Koldo LANDALUZE DONOSTIA

La CNMC sigue sin dar luz verde a la compra de Canal + por Telefónica

Canal + continúa inmersa en su particular vía crucis. A medida que la Comisión Nacional del Mercado de Competencia prolonga su visto bueno al acuerdo de compra del canal de pago por parte de Telefónica, sus deudas cuantiosas continúan aumentando irremediablemente.

No es novedosa la larga agonía que está padeciendo Canal + y el interminable affaire que provoca la demora constante con la que la CNMV está tratando la venta del canal de pago a Telefónica y que se traduce en la nada desdeñable cifra de 750 millones de euros.

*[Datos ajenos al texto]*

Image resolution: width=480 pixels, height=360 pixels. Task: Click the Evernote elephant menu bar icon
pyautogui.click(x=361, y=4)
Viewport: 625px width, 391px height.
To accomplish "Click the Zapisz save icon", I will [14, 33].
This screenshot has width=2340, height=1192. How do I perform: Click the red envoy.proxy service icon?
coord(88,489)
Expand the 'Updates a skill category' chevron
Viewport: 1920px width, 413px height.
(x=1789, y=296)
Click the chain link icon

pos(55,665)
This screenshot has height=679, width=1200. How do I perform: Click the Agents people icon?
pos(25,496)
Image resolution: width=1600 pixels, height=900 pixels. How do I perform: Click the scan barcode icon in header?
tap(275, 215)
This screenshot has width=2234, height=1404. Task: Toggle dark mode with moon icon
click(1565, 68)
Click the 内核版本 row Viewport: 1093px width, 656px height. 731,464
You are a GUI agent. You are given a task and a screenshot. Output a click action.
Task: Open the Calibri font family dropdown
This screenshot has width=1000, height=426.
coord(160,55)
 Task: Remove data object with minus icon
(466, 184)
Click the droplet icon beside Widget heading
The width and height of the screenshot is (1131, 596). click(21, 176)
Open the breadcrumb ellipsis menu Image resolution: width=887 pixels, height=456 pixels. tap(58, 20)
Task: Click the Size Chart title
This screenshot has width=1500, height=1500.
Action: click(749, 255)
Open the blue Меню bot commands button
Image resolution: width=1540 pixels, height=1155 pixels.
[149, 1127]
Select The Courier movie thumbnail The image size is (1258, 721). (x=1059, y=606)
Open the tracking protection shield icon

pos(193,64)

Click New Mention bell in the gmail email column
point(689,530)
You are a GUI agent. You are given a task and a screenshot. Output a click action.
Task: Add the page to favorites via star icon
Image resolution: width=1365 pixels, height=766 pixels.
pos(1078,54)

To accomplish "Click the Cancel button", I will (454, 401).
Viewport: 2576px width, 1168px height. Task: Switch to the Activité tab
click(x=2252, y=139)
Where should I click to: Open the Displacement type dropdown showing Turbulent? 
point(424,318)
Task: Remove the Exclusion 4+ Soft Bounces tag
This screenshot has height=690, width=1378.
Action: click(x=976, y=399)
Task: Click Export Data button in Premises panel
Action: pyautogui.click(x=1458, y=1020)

Según revelan diferentes medios, parece más que probable que el fallo de esta transacción cobre forma definitiva durante el primer trimestre del año próximo. Mientra ello tiene lugar, las deudas se acumulan en la plataforma de pago de Prisa las cuales, y según revelan los datos, han elevado sus pérdidas netas operativas en el transcurso de los primeros nueve meses de 2014 hasta los 53,7 millones de euros frente a los números rojos de 49,19 millones que registró en el mismo periodo de 2013. Para colmo de males, su beneficio ha caído un 63,45%, hasta los 8,3 millones de euros entre enero y setiembre.

Un dato a tener muy en cuenta revela que la plataforma ha perdido 40.319 suscriptores, un descenso que se suma a los 90.000 abonados que perdió a lo largo del pasado año. Este descenso, que acumula una caída de 175.872 desde diciembre de 2011, obligó a la compañía a deteriorar su fondo de comercio y ampliar el periodo de tiempo necesario para rentabilizar la inversión en los derechos relacionados con las emisiones de fútbol. Canal + también se ha visto en la obligación de asumir otro factor importante, la irrupción y meteórico auge de Movistar TV. La televisión de pago de Telefónica cerró el primer semestre de 2014 con 1,2 millones de abonados, un 91,3% más que en junio de 2013 y prevé cerrar el año con 1,8 millones. Así, la teleco tiene ya un 27,8% de la cuota de mercado mientras que Canal+ posee un 37,6%.

Las condiciones que la CNMC quiere imponer para evitar que la fusión «obstaculice significativamente la competencia en el mercado de los contenidos y la televisión de pago», podría provocar un mal mayor que se traduciría en la falta de interés de Telefónica.